All of us have evolved more-or-less ad hoc methods for handling simple text processing.  In this modern age, it’s almost a requirement to be familiar with basic regular expressions, or at the very least split, subString and find.  These techniques tend to work well in small-scale applications, but things become a bit muddled when trying to deal with more complex or conditional representations.  It gets even worse when you must perform some sort of complex resolution on the results of your parsing, requiring you to devise an intermediate form.

One such example of a more complicated text parse would be the C-style printf function.  Java has had this functionality since 1.5 in the form of PrintStream#printf(...) as well as String.format(String, Object...); but unfortunately, Scala lacks this highly useful method.  Oh, it has a printf function, but it doesn’t support C-style syntax [1] for reasons of backwards compatibility.  This caused me no end of grief when I was trying to construct a quine in Scala [2].  Since Scala has no printf, I decided to try my hand at implementing one (just for kicks).

Finite State Machines

As I said, the ad hoc parsing techniques may serve us well when we’re just trying to split a full name into a firstname/lastname tuple, but I’m afraid that printf requires a more disciplined approach.  Fortunately, there are a number of beautiful formalisms for dealing with text parsing.  Chief among these are deterministic finite state machines.

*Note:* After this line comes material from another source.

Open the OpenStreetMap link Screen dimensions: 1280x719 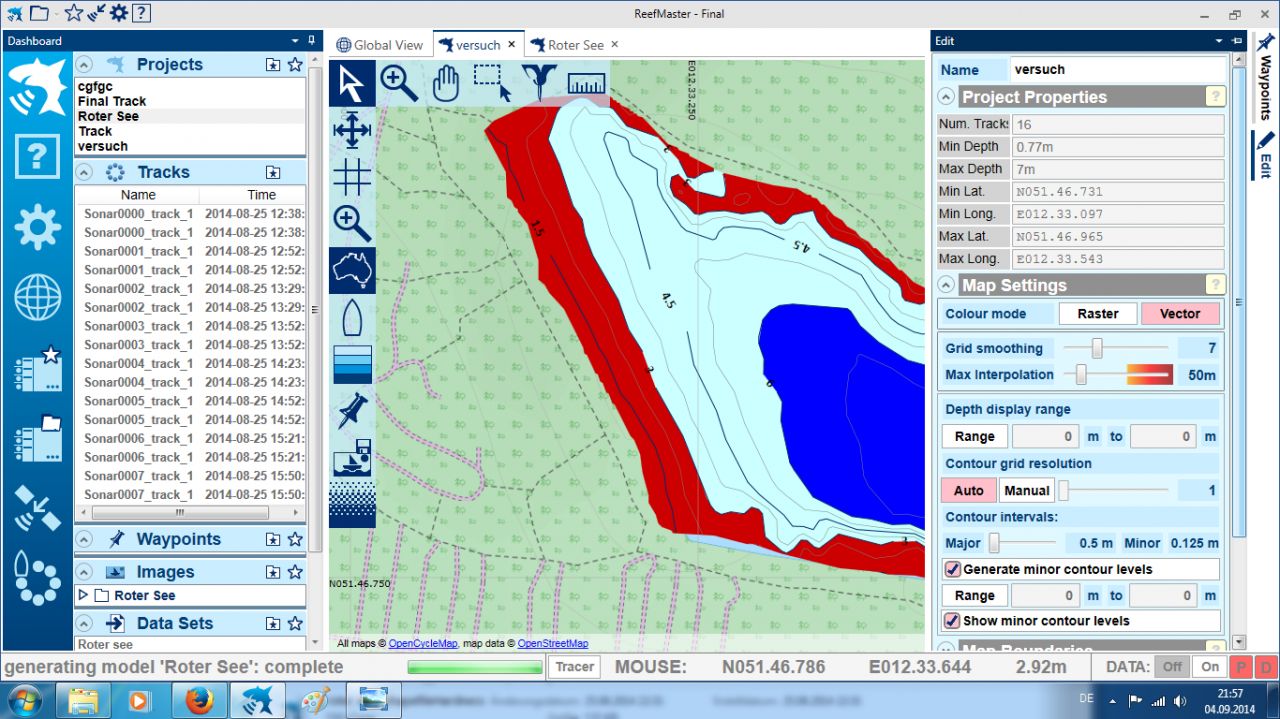coord(552,644)
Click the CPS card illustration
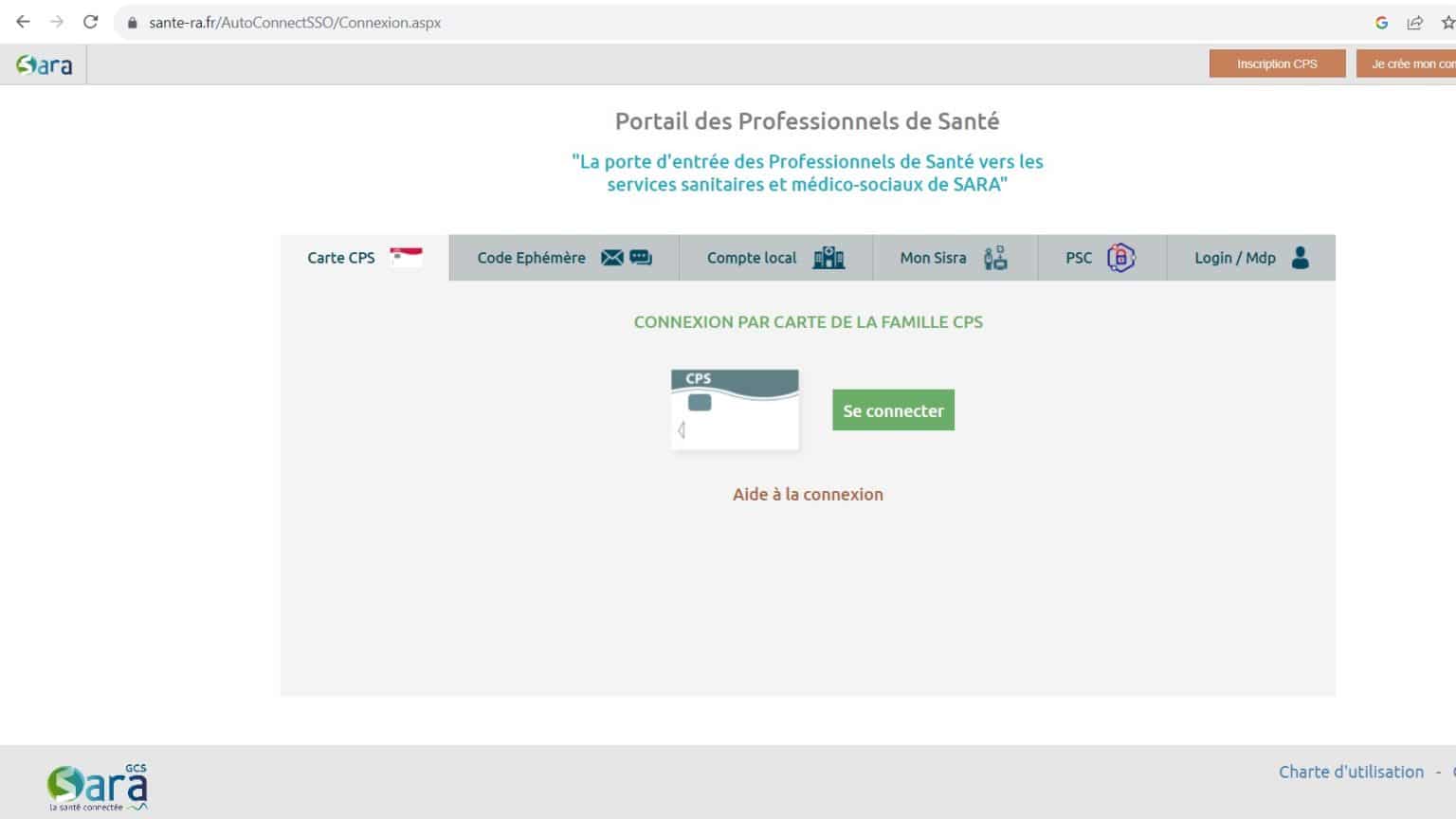The image size is (1456, 819). click(735, 410)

If you took formal language theory in college, you’ve probably already worked with DFAs (Deterministic Finite Automata), NFAs (Non-deterministic Finite Automata) and PDAs (Pushdown Automata); but since everyone I know slept through that class, I’ll just assume that you did too and go over some of the basics again.  Finite state machines (automata) are at the core of Turing’s [3] seminal thesis on computability.  Actually, the so-called “Turing Machine” is at the core of his work, but DFAs are really just a limited form of this concept.

The ideas behind the acronyms are very simple: a finite state machine is a collection of “states” which have connections to each other which dictate ensuing states or termination of the execution.  The most common representation of a DFA is a directed graph.  The states are represented by the vertices of the graph.  The double-circle indicates an “accepting state”.

 image

This is a simple DFA which has four accepting states (4, 6, 7 and 8).  There is also a loop transition on state 3.  Each of these states represents a different position (or “state”, hence the term) in the parse process.  The idea is that you consume just one character at a time and based on the character value, the automaton “chooses” the correct transition.  It’s all very mindless, very sequential (hence the name “automaton”).

The only problem here is there may not be a transition for every possible character.  For example, starting from state 1, we know how to handle characters a, b, c, d and g, but what happens if we actually get an s or a 7?  By some definitions, this failing would indicate that we have an invalid DFA, something which is obviously bad.  Most representations however allow unsatisfied input and merely have an implicit transition to an accepting error state.  Most common applications make use of this rule (we’ll get to that in a minute).

If you execute the given automaton, you will find that it accepts the following inputs:

  1. ban
  2. aa120m
  3. da1o
  4. gs
  5. ga

…but rejects (or errors) on these alternative sequences:

  1. aaa7
  2. da6mn
  3. gq88

These claims are fairly easy to verify by mentally consuming each character in turn and transitioning to the corresponding state (if any).  Thus, for the first series of inputs, the state sequences will be as follows:

  1. 1, 2, 3, 4
  2. 1, 2, 3, 3, 3, 3, 4
  3. 1, 2, 3, 3, 7
  4. 1, 5, 6
  5. 1, 5, 8

Notice how every parse starts with the initial state (1).  This may seem sort of academic (since the parse information is all encoded in the transitions), but it turns out that without this formalism, many common every-day tasks which we take for granted would be impossible.

If you look closely at my example, you’ll notice that you can very easily encode the same accept/reject information using a regular expression:

[a-d]a[0-9]*([nm]|[a-lo-z])|g([n-z][0-9]?|[abc])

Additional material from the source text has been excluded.